Last week my brother and I submitted the manuscript for his memoir, Mr. Joe, to our publisher. I was the one who sent it in, using an increasingly common method: I attached the 362-page Microsoft Word file to an e-mail. Both Joe and I are compulsively early, so the manuscript left on its cyber-journey two days before the deadline—on Wednesday instead of Friday.

Perhaps you heard my “Ta-da!” as I clicked the Send button. At last, the thing was out of our hands. Mr. Joe has been a six-year labor of love, but that Wednesday I was saturated with it, having spent the previous ten days putting in revisions. As the message went to the Out box, I could almost hear the clang of rolling steel, as though a safety door had descended behind Mr. Joe  and forced me to let go—not a bad thing.
Our publisher normally responds like lightning to e-mails, so I was surprised when we heard nothing back from her.  Joe, with his trusting nature, assumed that all was well; but some of us harbor more anxiety. Some of us question everything. All I could think was: Did she get the manuscript? Did she read it? Did she love it or hate it?
The silence was agonizing.
When Friday came—the due date--I ventured a second e-mail in case the manuscript had not reached its destination. That time the reply was quick. Our publisher had been preparing for a huge book fair all week. Mr. Joe, one of many projects, was on her reading schedule for the following week.
“Are you ‘done’ with it?” she asked in her message. “Do you believe it’s ready to go?”
If I thought the silence from Wednesday to Friday was agonizing, this was worse. How could I say it? The day after I sent the manuscript in, I found an error: two words left out of one of the later chapters,  no doubt the result of my cutting and pasting. The spell check hadn’t caught it.
I’d also thought of a great line I could add to Chapter 44, regarding my mother’s statement that she did not want to live to be ninety years old. I hadn’t immediately seen that her words would connect beautifully to an earlier passage in the book.
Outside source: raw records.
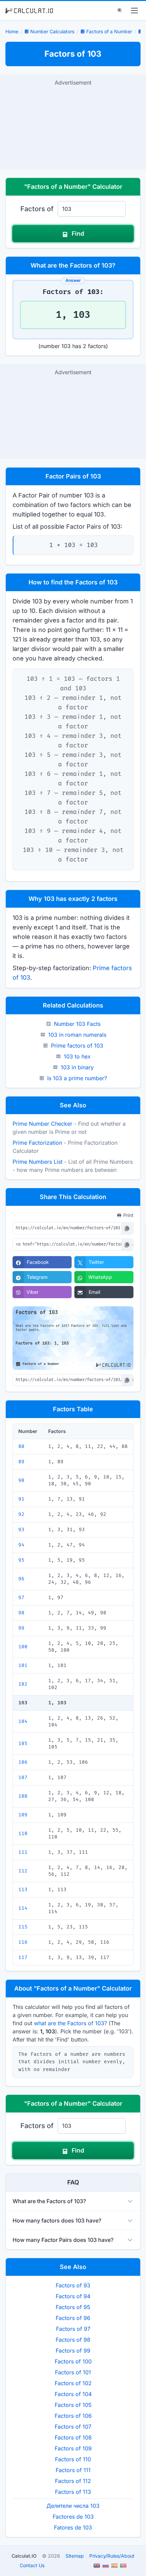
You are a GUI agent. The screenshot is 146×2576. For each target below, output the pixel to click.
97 (21, 1597)
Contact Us (32, 2565)
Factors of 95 (73, 2307)
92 (21, 1514)
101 (23, 1665)
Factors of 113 (73, 2491)
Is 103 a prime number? (77, 1078)
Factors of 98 (73, 2339)
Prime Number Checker (42, 1123)
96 (21, 1579)
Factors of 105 (73, 2404)
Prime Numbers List (37, 1161)
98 (21, 1613)
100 (23, 1647)
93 (21, 1529)
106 (23, 1762)
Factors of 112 (73, 2481)
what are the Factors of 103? (70, 2023)
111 (23, 1852)
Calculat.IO (24, 2556)
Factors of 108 (73, 2437)
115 (23, 1927)
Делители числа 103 (73, 2505)
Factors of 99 (73, 2350)
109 (23, 1815)
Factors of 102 (73, 2383)
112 (23, 1871)
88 (21, 1446)
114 (23, 1908)
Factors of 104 (73, 2394)
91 (21, 1499)
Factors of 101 (73, 2372)
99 (21, 1628)
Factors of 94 (73, 2296)
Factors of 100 (73, 2361)
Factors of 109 (73, 2448)
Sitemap (75, 2556)
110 (23, 1833)
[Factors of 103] (139, 31)
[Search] (120, 10)
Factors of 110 (73, 2459)
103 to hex (77, 1056)
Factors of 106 (73, 2415)
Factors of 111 (73, 2470)
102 (23, 1684)
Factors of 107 (73, 2426)
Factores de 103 (73, 2516)
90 (21, 1480)
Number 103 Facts (77, 1023)
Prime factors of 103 (77, 1045)
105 (23, 1743)
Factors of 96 (73, 2318)
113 (23, 1889)
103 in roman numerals (77, 1034)
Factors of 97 (73, 2328)
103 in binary (77, 1067)
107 (23, 1777)
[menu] (134, 10)
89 (21, 1462)
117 (23, 1957)
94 (21, 1545)
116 (23, 1942)
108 (23, 1796)
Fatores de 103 (73, 2527)
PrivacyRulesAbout (111, 2556)
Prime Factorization (37, 1142)
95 (21, 1560)
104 (23, 1721)
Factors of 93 (73, 2285)
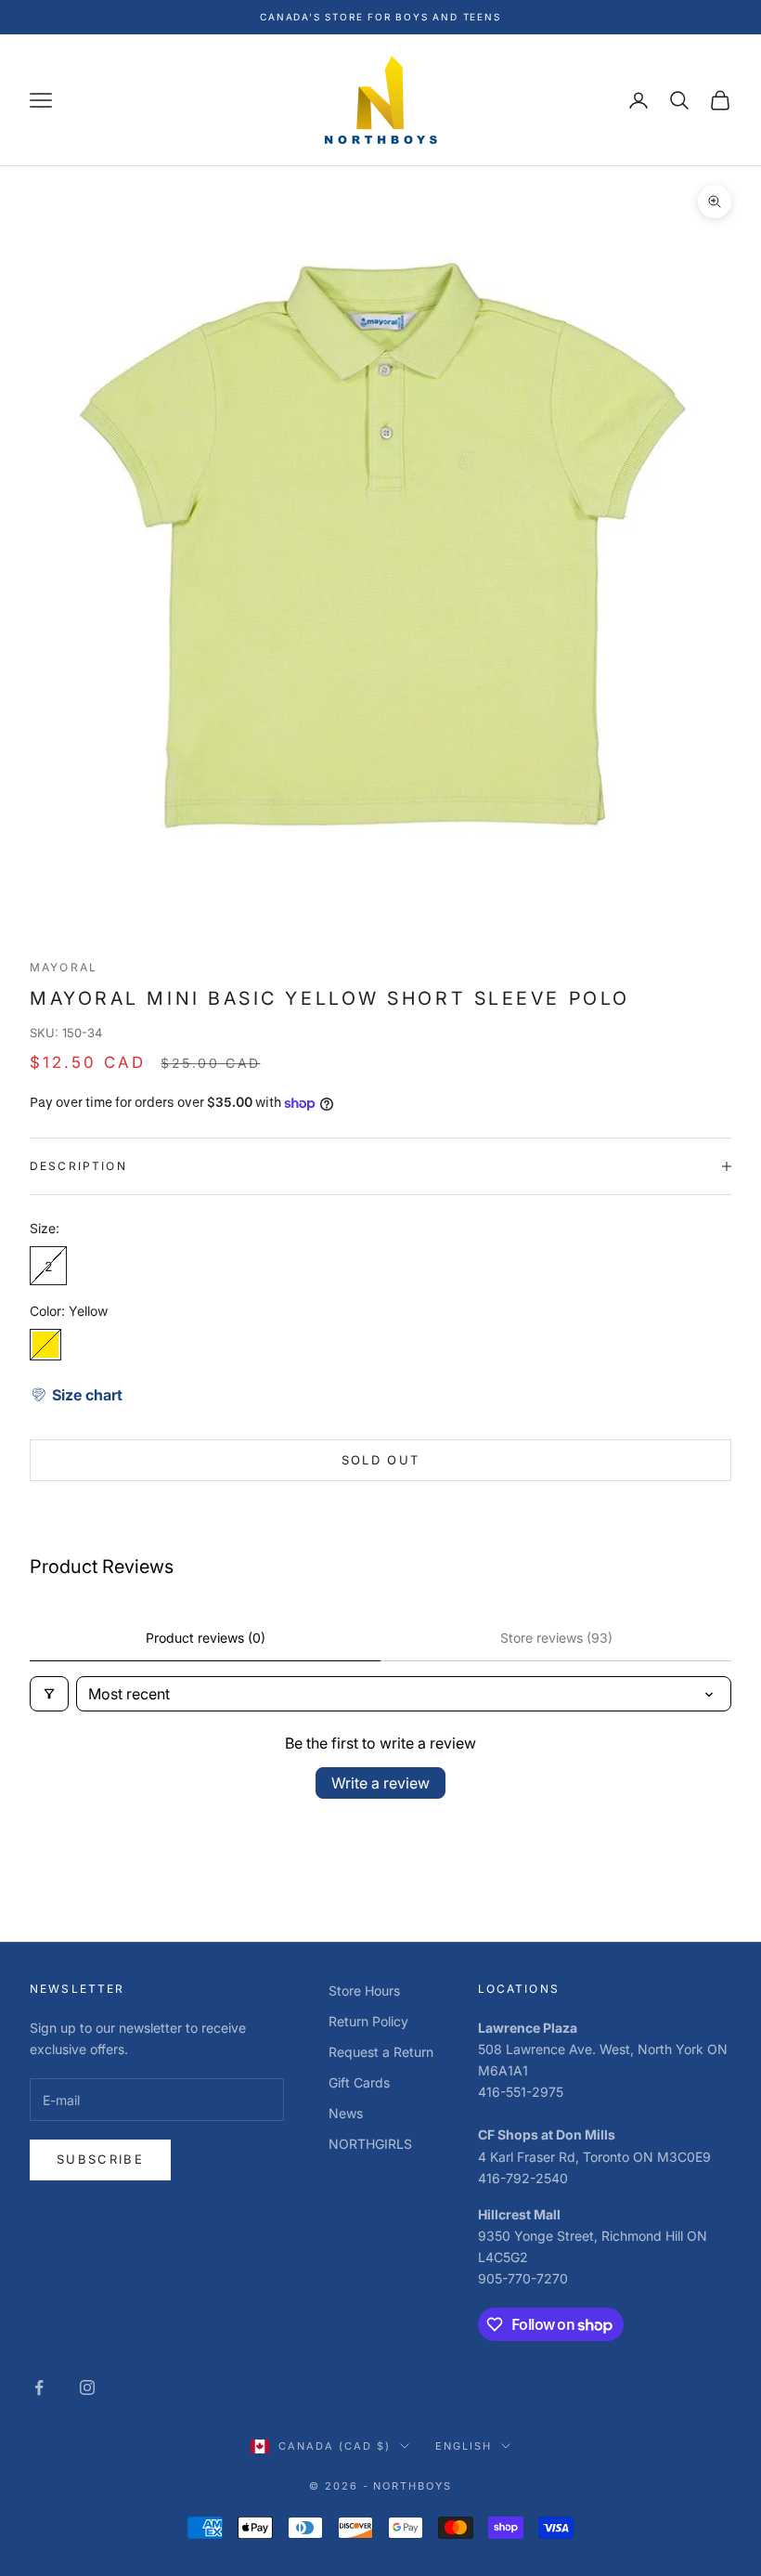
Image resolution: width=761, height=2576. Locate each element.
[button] (76, 1395)
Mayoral (63, 967)
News (346, 2113)
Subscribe (100, 2159)
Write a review (380, 1783)
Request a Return (381, 2052)
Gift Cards (359, 2082)
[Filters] (49, 1693)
Now my mind was racing. Should I tell the publisher about these changes? That would mean sending a new file. The changes were tiny. The missing words would be caught in Production. Should I read Mr. Joe yet again? Would I think of a dozen other changes if I did? I decided to delay my response.
She wrote again: “I’ll read it Tuesday and Wednesday if you feel it’s ready to go to typesetting.”
I couldn’t escape the  readiness issue. It made my heart race. It made my mind wild. It made me doubt myself—but let’s cut to the lesson. Joe has had to remind me a few times during this project that everything isn’t about me.  I don’t recall that he said it this time, but his words echoed in my mind like the clang of that virtual steel door.
Our publisher is beyond excited about Mr. Joe. Being also a busy publisher, she likes to avoid reading multiple versions of the same manuscript. Her unsettling questions weren’t a finger-wagging directed at me. She merely wanted  to know if the Author Final was indeed final. I told her the truth: I'm never done. Writers seldom are. We can always find something to change.
As she began her reading two thousand miles and three time zones away, Joe and I did the same in Cincinnati. I intended to make my two little fixes and hope the 91,000 other words would still stand. Here’s the thing: Every change in a manuscript starts a chain reaction. Maybe we should call it a change reaction, because every change can trigger a new story. Every change makes an author rethink what came before and after it. I got lost in Mr. Joe and felt like I was fighting my way out. Maybe you know the feeling.
Luckily, our inner survival mechanism eventually kicks in. When mine finally did, I completed my edits easily and clicked on the Send button without a single stab of conscience.
DONE!
Thanks to our publisher, Bettie Youngs of Bettie Youngs Books, for her steadfast support and encouragement during the development of Mr. Joe.